• WORK INSTRUCTIONS
Reproduce all the records below line by line, and shift every answer coordinate by adding 10 to both x and y. Leave all other numbers unchanged and omit the pictures.

──────────────────────────────

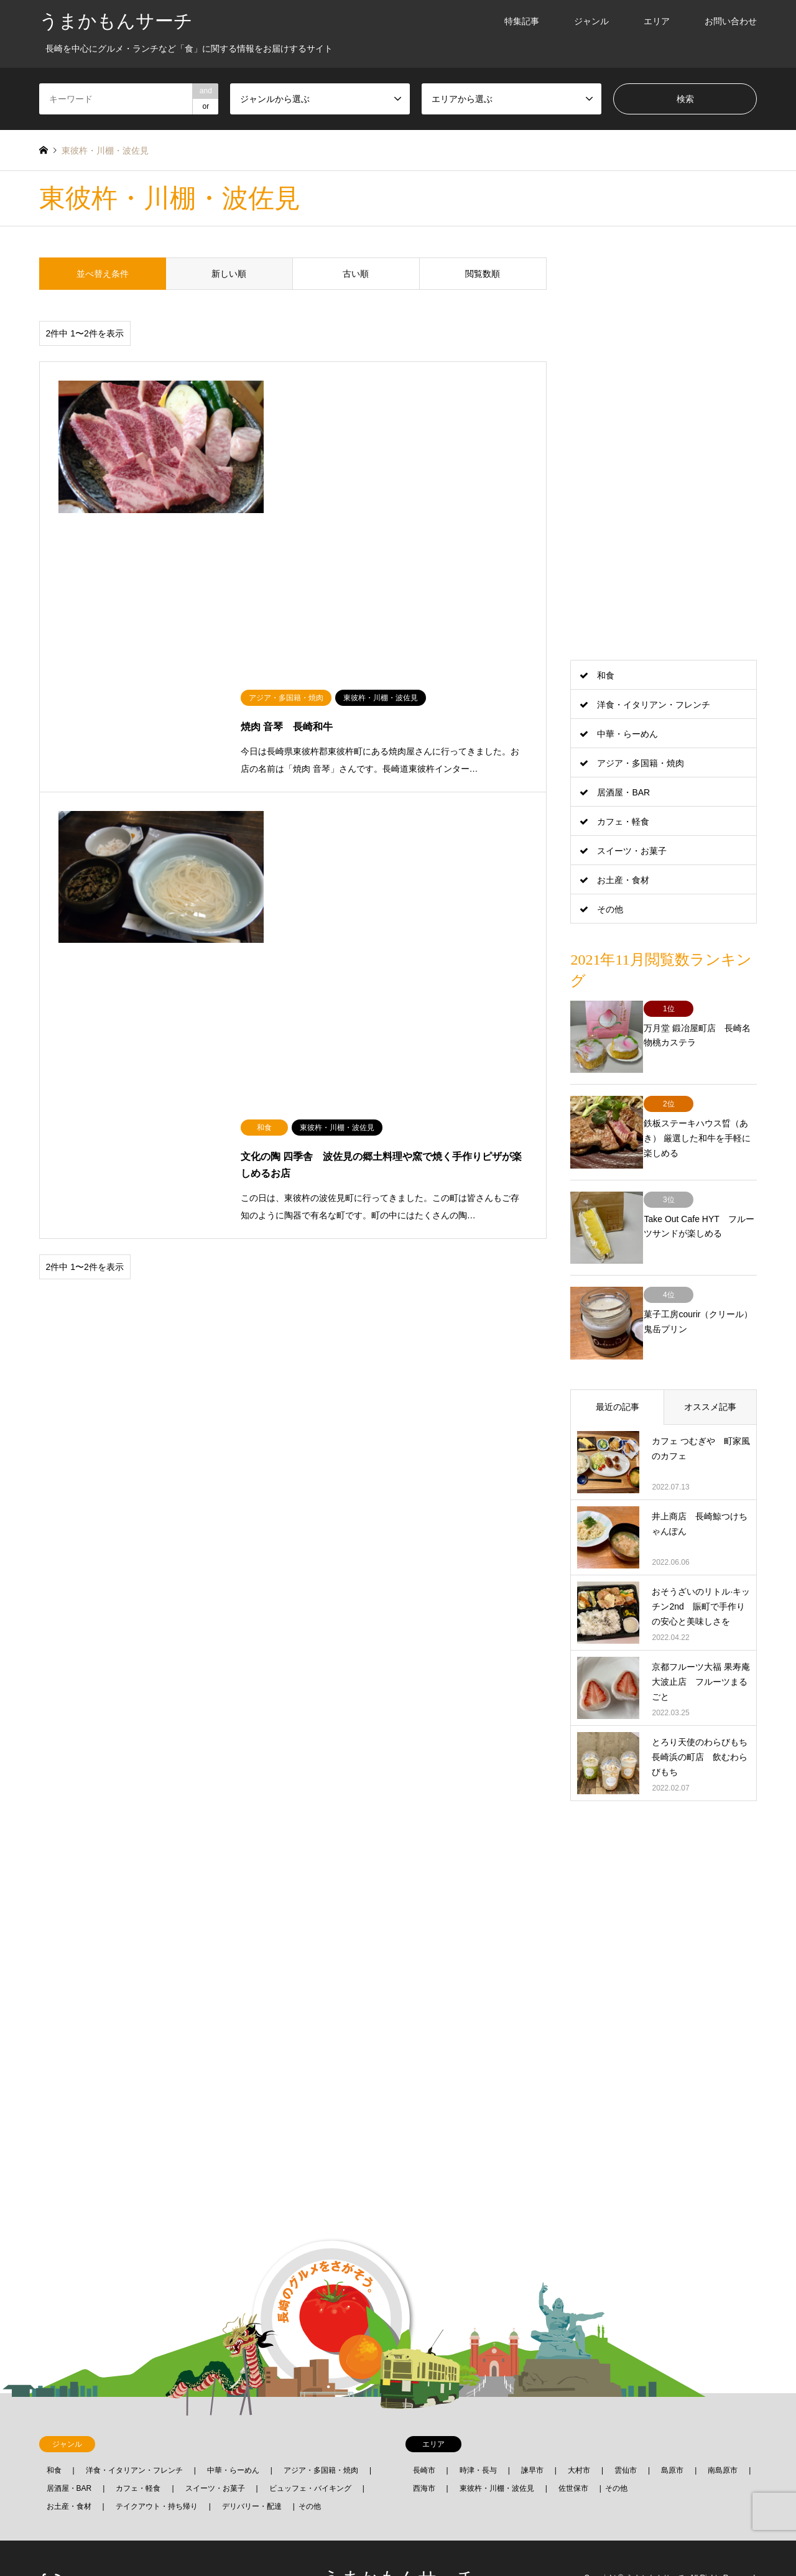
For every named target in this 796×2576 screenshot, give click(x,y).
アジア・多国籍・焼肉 (640, 763)
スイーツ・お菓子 (632, 851)
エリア (657, 21)
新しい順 (228, 274)
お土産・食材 (623, 880)
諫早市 (532, 2429)
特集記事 (521, 21)
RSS (59, 2536)
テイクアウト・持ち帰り (157, 2465)
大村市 (579, 2429)
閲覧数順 (482, 274)
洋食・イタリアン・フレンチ (653, 705)
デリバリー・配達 (252, 2465)
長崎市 (424, 2429)
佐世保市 (573, 2447)
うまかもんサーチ (398, 2537)
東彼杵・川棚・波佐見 (497, 2447)
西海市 (424, 2447)
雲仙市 (625, 2429)
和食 (605, 675)
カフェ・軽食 (623, 822)
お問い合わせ (731, 21)
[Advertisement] (663, 444)
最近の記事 (617, 1366)
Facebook (43, 2536)
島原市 (672, 2429)
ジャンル (591, 21)
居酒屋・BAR (623, 792)
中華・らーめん (627, 734)
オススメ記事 (710, 1366)
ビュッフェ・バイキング (310, 2447)
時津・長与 (478, 2429)
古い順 (356, 274)
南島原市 (723, 2429)
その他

──────────────────────────────

• WORKED SOLUTION
For every named target in this 796×2576 screenshot, give click(x,y).
アジア・多国籍・焼肉 (650, 773)
スイーツ・お菓子 (642, 861)
エリア (667, 31)
新しい順 (238, 284)
お土産・食材 (633, 890)
諫早市 (542, 2439)
特集記事 (531, 31)
RSS (69, 2546)
テイクアウト・持ち帰り (167, 2475)
大村市 (589, 2439)
閲覧数順 (492, 284)
洋食・イタリアン・フレンチ (663, 715)
デリバリー・配達 (262, 2475)
長崎市 (434, 2439)
佐世保市 (583, 2457)
うまかもんサーチ (408, 2547)
東彼杵・川棚・波佐見 (507, 2457)
西海市 (434, 2457)
雲仙市 (635, 2439)
和食 (615, 685)
カフェ・軽食 (633, 832)
お問い合わせ (741, 31)
[Advertisement] (673, 454)
最近の記事 (627, 1376)
Facebook (53, 2546)
島原市 (682, 2439)
ジャンル (601, 31)
居酒屋・BAR (633, 802)
中華・らーめん (637, 744)
オススメ記事 (720, 1376)
ビュッフェ・バイキング (320, 2457)
時津・長与 (488, 2439)
古い順 (366, 284)
南島原市 (733, 2439)
その他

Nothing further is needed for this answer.